This document desribes the Speedo software. The target of this document is the developers and contributors of Speedo itself. It is not required to read this document for using Speedo.

Speedo is in fact a assembly of several existing products solving a part of the problem. Then to understand the Speedo architecture, knownledges on the following topics are required:


The plan for the documentation is as follows:

  1. A persistent instance with Speedo
    1. The main principles
      1. The Home concept
      2. The Persistent Object concept
      3. The State concept
      4. Overall organisation of a persistent instance
    2. The User persistent classes
    3. The Generic persistent classes (Collection, Set, Map
  2. Speedo runtime
    1. The overall speedo architecture big picture
    2. The PM component
    3. The PMF components
    4. The management of queries
    5. The TPM (TransactionPersistenceManager) component
    6. The MIM component
    7. The Mapper component including the JormFactory
    8. The detach/attach management
    9. The Sequence support
    10. The user cache management
    11. The JMX support
  3. Speedo meta information
    1. Speedo meta information overview
    2. Speedo meta information and the O/R Mapping
  4. Speedo enhancer/generator

Warning: This document must be read in the speedo distribution (output/dist/doc), because most images and links are based on this hypothesis.

A persistent instance

This chapter explains how the persistent instance are organized in order to interact with the Speedo runtime. The first chapter describes the main principles and concepts. The second chapter is dedicated to the persistent class written by the user, whereas the thrird chapter explains how speedo supports the generic class such as Collection, Set, List, Map, ...

The main principle

This chapter explains the main principle for the persistent instances.

The HomeItf concept

The HomeItf describes common fields and methods for a persistent class.There is only one HomeItf instance per persistent class.
It extends the JORM PClassMapping interface:  the PClassMapping interface defines the behaviour of objects that contain all information required to map a JORM class.

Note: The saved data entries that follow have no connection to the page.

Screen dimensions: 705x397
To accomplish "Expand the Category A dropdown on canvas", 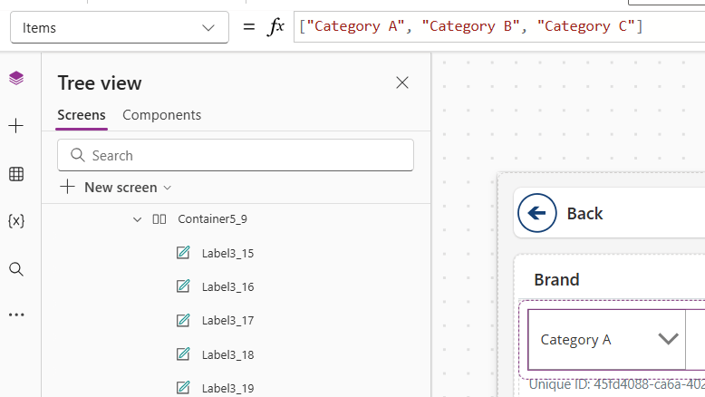I will point(668,339).
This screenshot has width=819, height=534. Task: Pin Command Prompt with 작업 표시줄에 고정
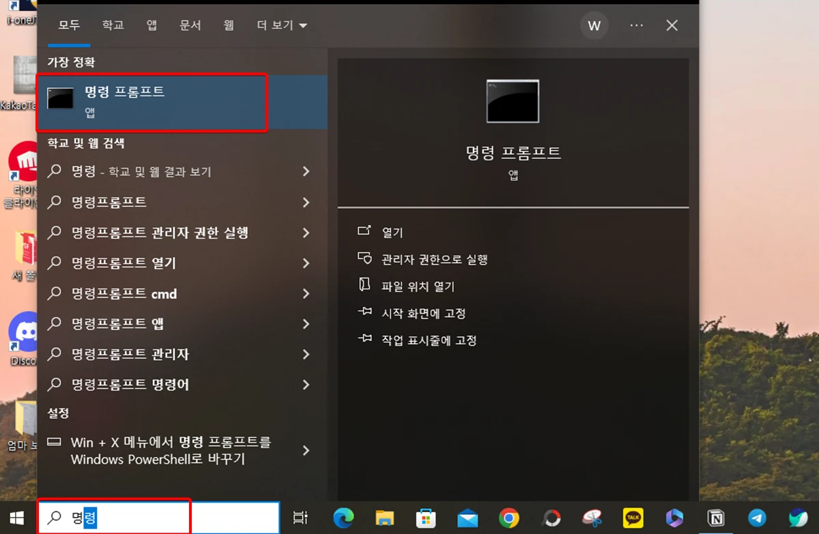click(428, 340)
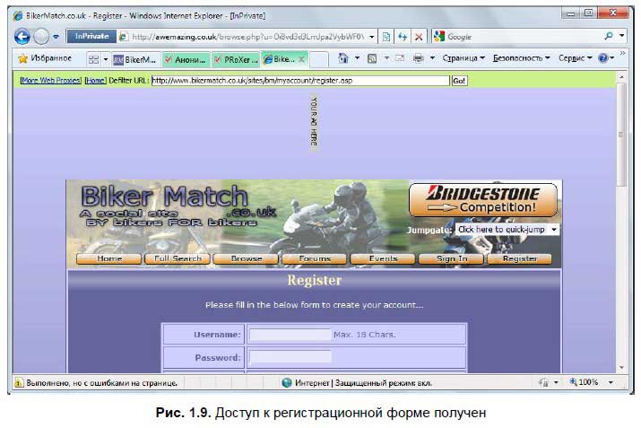Click the Google search magnifier icon
Screen dimensions: 641x428
pos(609,37)
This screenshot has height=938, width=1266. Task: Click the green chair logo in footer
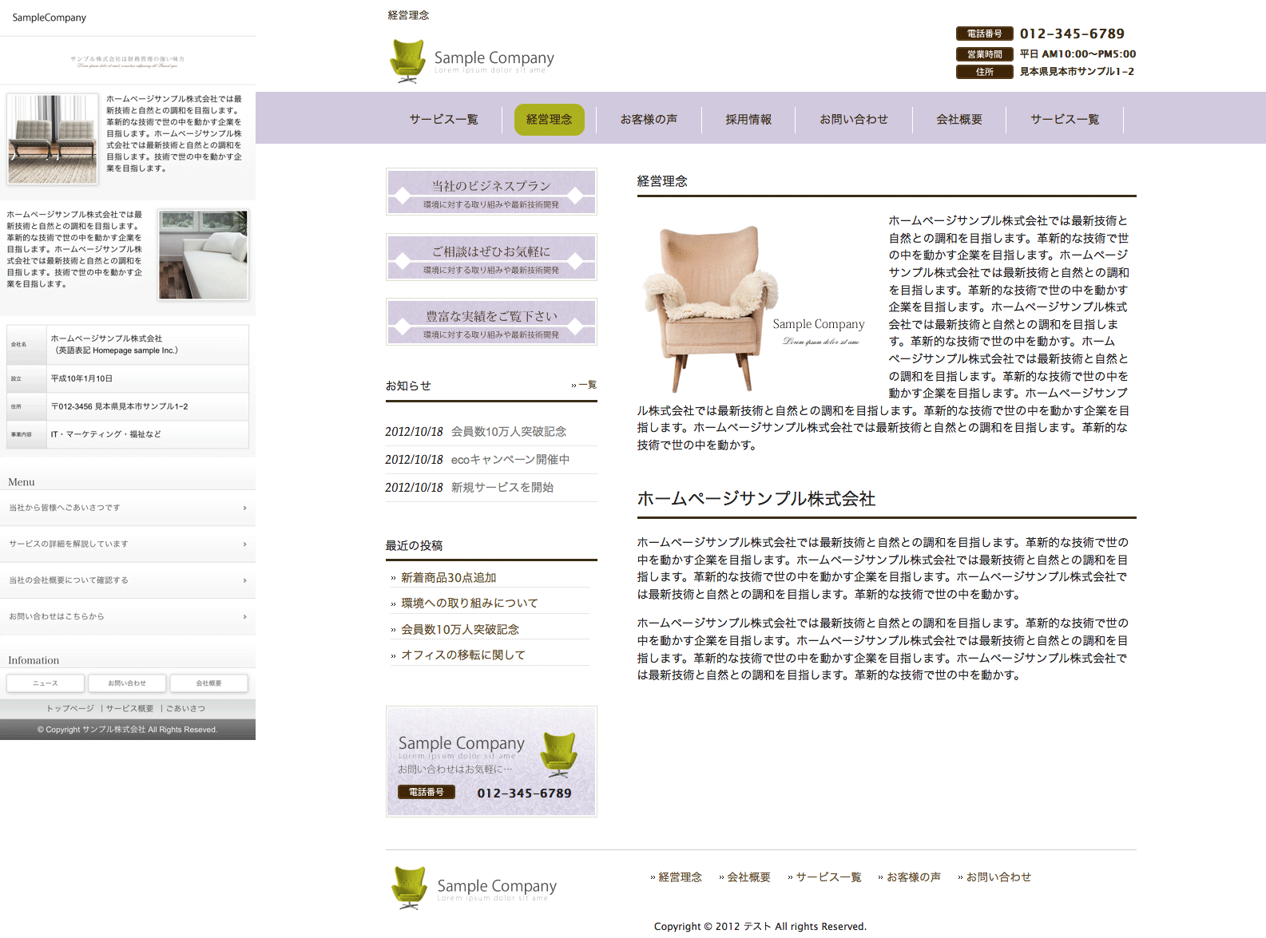(409, 888)
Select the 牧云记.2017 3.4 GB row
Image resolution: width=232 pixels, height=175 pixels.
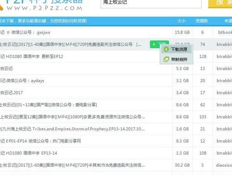pyautogui.click(x=116, y=93)
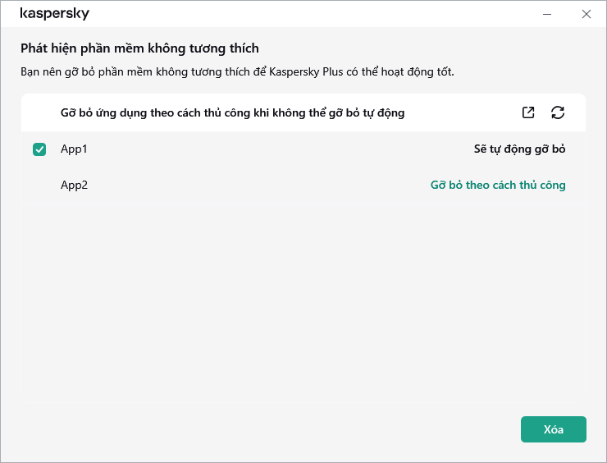Select the App1 list entry label
This screenshot has width=607, height=463.
coord(74,149)
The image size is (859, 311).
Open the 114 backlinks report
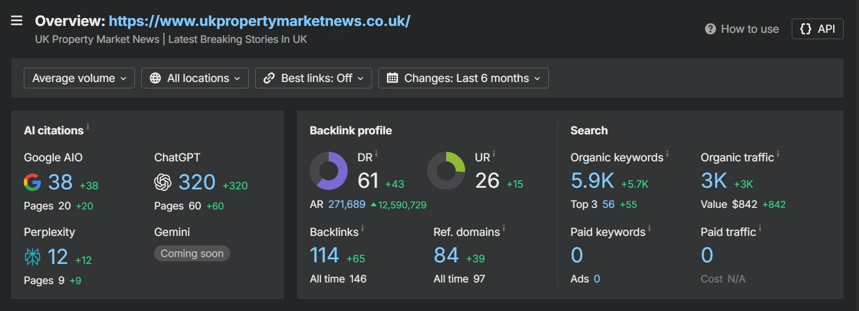[324, 255]
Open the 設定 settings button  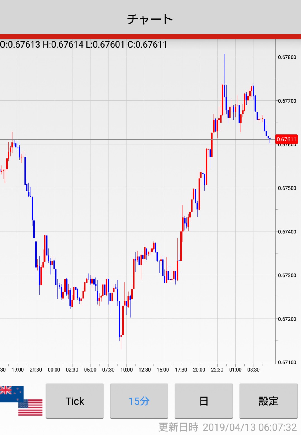[x=268, y=401]
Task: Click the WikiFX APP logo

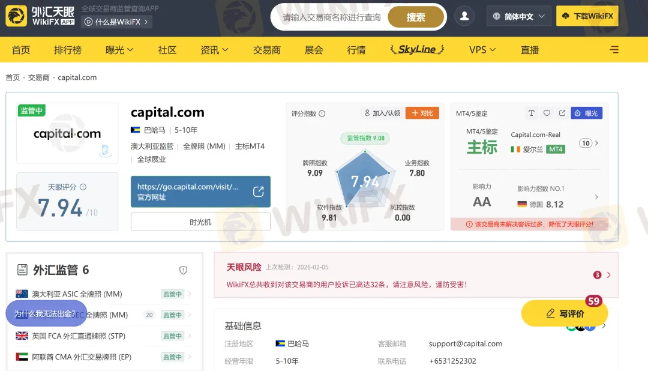Action: 40,16
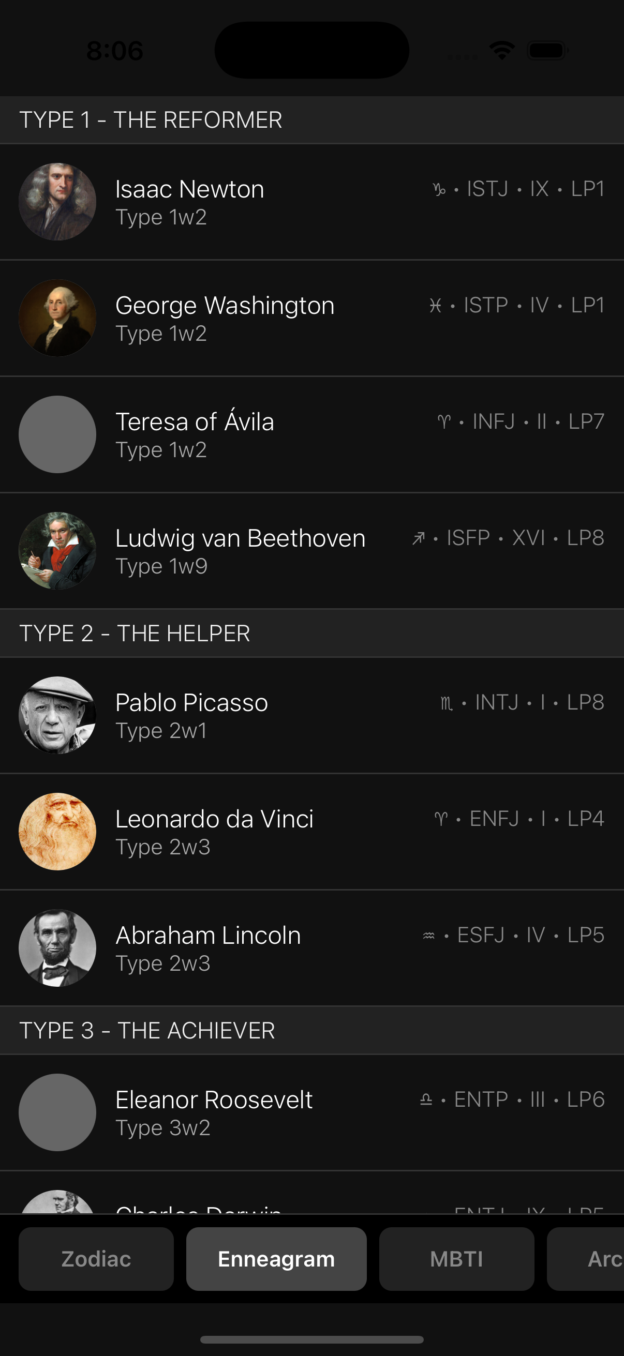
Task: Tap Eleanor Roosevelt's blank avatar
Action: [x=57, y=1112]
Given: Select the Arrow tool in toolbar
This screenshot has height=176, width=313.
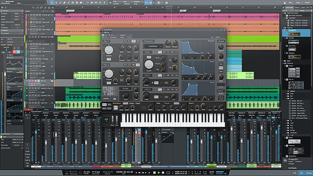Looking at the screenshot, I should tap(52, 3).
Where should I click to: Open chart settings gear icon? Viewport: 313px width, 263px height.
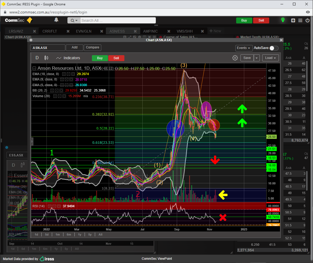point(235,58)
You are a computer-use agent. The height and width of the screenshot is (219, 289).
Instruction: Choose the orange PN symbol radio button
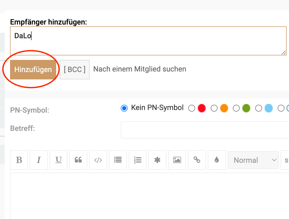pos(214,108)
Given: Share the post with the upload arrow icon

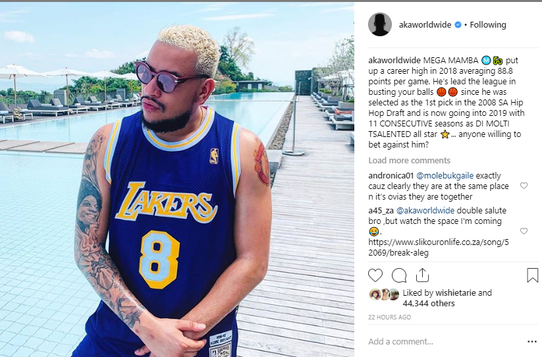Looking at the screenshot, I should [422, 275].
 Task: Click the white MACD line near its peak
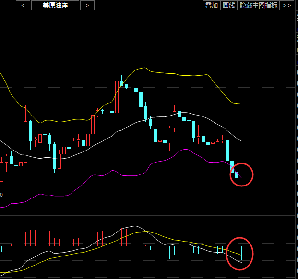tap(134, 226)
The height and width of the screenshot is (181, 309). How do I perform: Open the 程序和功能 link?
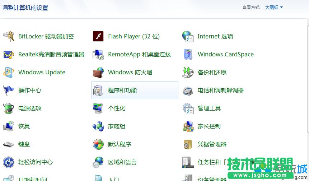pyautogui.click(x=122, y=90)
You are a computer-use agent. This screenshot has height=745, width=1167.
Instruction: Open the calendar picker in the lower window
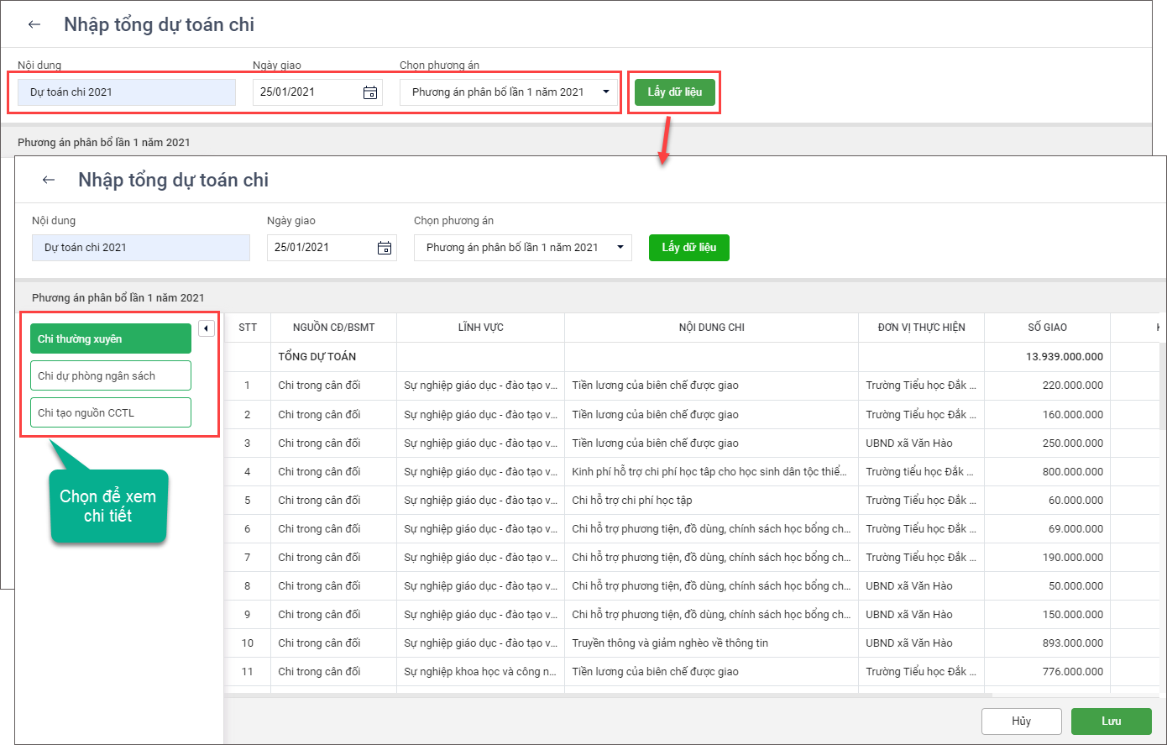(385, 248)
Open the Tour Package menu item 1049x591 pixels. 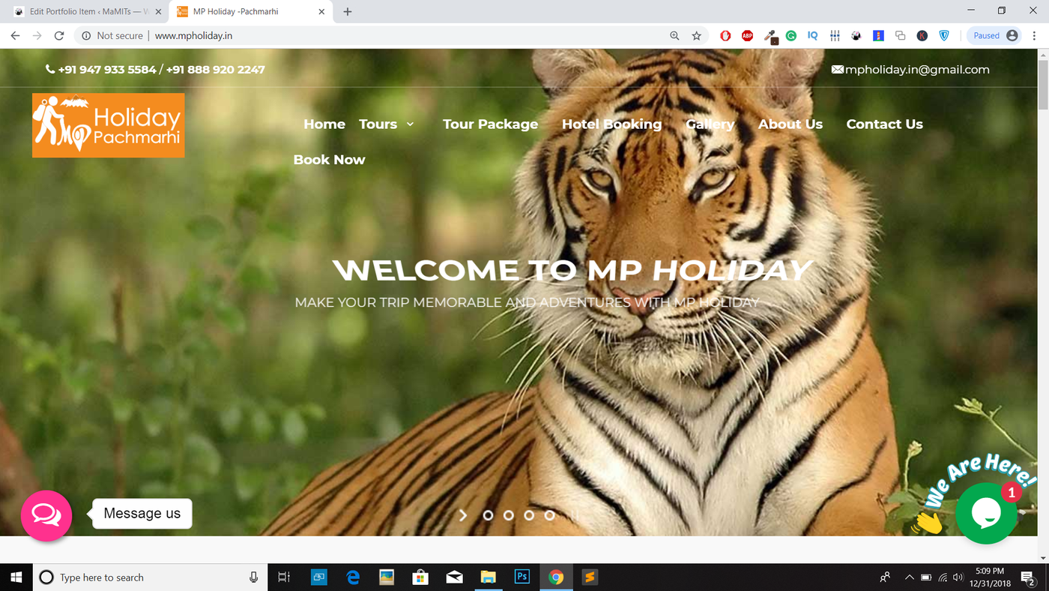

The PersistentObjectItf concept

The persistent instance is enhanced in order to become a PersistentObjectItf implementation. A PersistentObjectItf instance supports the PBinding interface (see JORM concepts), the CacheEntry interface (see Perseus concepts). , and the javax.jdo.PersistenceCapable concept.

  • PBinding: The PBinding is in charge of loading and storing a persistent instance. It provides read(Object, PAccessor) and write(Object, PAccessor) methods. The PAccessor permits to get/set value from/into the memory. A PBinding represents the link between a memory instance and its image on a persistent support. Then this binding and the persistent object are identified by a PName (Persistent Name, see JORM concepts). According to the PBinding status, it can be bound or not to a PName.
  • CacheEntry: This interface enables to manage persistent instances into a cache. In case of Speedo, the CacheEntry is also the persistent instance, and the identifier is the PName (Jorm identifier). The consequence is that Speedo provides always the same instance for an identifier. The persistent instance is shared between transactions but according to the transaction policy, the StateItf could not be shared.
During the enhancement process persistent fields declared in the persistent class are moved to the StateItf generated class.

The StateItf concept

A StateItf is a java instance containing the persistent fields. Externalizing the state from the persistent class enables to choose easily the concurrency policy:

  • Pessimistic: one state is shared by all transactions/working sets,
  • Optimistic (Copy on write): one by writer and one state shared for readers.
  • ...
The StateItf is a JORM PAccessor. Then It implements the paGet/paSet methods to get the value to write them, or to set the value during loading.
The StateItf is also a State containingg the status (dirty, new, clean, deleted, ...) of the persistent instance in the context (working set /transaction).

Overall organisation of a persistence instance

In memory there is only one HomeItf per persistent class.
And there is only one persistent instance (PersistentObjectItf) per persitent object with a particular identifier, but there is one or several states (StateItf). A StateItf can be shared or not according to the concurrency policy.
If the instance of the persistent class is not persistent (normal java instance), the PersistentObjectItf uses a unique StateItf instance referenced through the field 'speedoRefState'.
If the java instance is persistent, the PersistentObjectItf knows directly which StateItf to use. It depends on the context (working set/ transaction). Each StateItf references the PersistentObjectItf. For some transactionnal policy (optimistic for instance) the speedoRefState field is used to maintain in memory the latest valid state of a persistent instance. It is a data cache.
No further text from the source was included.